Crítica: O Chamado 4

Nos anos 1980 era comum uma prática de um filme usar alguma palavra ou citação a outro filme de sucesso para batizar uma nova produção em português. No caso do filme Teen Wolf, de Michael J. Fox, como esse estava estourado por causa do De Volta para o Futuro, no Brasil, a tradução ficou o infame O Garoto do Futuro. Um filme de 1982 chamado Losin It, que tinha um novato Tom Cruise, foi batizado no Brasil como Porky’s 3, para surfar na onda da franquia Porky’s, que fazia sucesso na época, mas que de continuação e ligação com ela, nada tinha. Era comum então usarem termos como hora, espanto, volta, zumbis e similares para enganar o povo em uma época sem internet e com dificuldade de aprofundamento de informação mais detalhada. Mas surpreende quem em 2023 ainda se use esse artifício engana bobo para promover filmes, ainda mais para uma franquia consagrada, falo de O Chamado 4 – Samara Ressurge (Sadako DX, 2022), de Hisashi Kimura, que da franquia estadunidense, que seria a suposta continuação, só tem o nome.

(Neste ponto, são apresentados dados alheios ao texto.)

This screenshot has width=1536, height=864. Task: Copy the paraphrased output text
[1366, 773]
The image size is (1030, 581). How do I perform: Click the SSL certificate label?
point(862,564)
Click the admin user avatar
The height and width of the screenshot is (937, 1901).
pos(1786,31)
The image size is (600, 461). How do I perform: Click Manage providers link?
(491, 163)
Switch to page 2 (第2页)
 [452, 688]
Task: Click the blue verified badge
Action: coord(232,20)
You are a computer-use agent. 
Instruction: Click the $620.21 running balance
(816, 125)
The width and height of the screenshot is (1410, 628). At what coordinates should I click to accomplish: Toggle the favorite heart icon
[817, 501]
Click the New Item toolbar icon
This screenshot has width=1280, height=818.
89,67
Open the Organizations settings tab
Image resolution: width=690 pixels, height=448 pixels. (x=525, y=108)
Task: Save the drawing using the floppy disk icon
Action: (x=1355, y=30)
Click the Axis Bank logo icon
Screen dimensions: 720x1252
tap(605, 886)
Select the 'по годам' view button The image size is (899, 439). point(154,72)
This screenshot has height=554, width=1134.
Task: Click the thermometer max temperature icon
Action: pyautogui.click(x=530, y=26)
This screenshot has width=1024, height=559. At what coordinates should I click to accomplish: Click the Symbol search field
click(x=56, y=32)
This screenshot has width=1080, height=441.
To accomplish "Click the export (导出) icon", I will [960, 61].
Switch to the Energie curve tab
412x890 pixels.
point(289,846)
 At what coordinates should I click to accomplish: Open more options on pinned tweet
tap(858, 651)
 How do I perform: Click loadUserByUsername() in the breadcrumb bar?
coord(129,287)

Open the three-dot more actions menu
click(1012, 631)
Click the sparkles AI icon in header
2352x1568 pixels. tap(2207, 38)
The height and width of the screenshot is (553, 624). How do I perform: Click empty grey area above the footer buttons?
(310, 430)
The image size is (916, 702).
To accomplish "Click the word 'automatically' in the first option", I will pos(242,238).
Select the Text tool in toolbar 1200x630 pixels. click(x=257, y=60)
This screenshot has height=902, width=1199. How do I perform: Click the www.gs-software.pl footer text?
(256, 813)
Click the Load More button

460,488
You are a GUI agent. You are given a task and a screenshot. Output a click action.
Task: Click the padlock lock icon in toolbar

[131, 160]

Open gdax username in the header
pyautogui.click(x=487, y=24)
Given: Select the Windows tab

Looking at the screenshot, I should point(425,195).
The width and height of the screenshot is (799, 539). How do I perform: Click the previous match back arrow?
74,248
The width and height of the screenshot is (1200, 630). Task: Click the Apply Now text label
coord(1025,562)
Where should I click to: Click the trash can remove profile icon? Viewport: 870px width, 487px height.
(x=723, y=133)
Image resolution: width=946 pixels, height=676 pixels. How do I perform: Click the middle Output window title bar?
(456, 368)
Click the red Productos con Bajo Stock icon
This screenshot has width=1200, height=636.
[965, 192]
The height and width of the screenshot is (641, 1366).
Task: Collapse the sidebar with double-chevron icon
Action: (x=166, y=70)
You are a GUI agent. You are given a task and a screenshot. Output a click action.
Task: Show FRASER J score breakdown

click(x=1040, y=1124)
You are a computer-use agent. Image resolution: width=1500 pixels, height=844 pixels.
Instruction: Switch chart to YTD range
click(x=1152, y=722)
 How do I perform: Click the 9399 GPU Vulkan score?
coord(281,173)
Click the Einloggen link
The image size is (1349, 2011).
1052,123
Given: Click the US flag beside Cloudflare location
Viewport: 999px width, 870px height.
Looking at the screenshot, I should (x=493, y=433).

O filme é aquele lero-lero de sempre, anos depois da maldição da fita de VHS que matava em sete dias, uma série de mortes andam ocorrendo no Japão, em diversos locais diferentes, por pessoas que assistiram o teor da fita na internet. Ayaka é uma brilhante estudante, com QI elevado, que duvida dessa maldição, sempre usando a ciência pra explicar os fenômenos, chegando a ter um debate com um guru espiritual, Mestre Kenshin, que acredita no lado oculto desses fenômenos. Futaba, a irmã de Ayaka, acaba assistindo a fita, que diferentemente da maldição do passado, mata o espectador não em sete dias e sim em apenas 24 horas, causando pânico. Ayaka então decide ajudar a irmã e com a companhia do covarde Oji corre contra o tempo para tentar descobrir o porquê da suposta maldição e qual é o antidoto para enfrentar Sadako (ou Samara).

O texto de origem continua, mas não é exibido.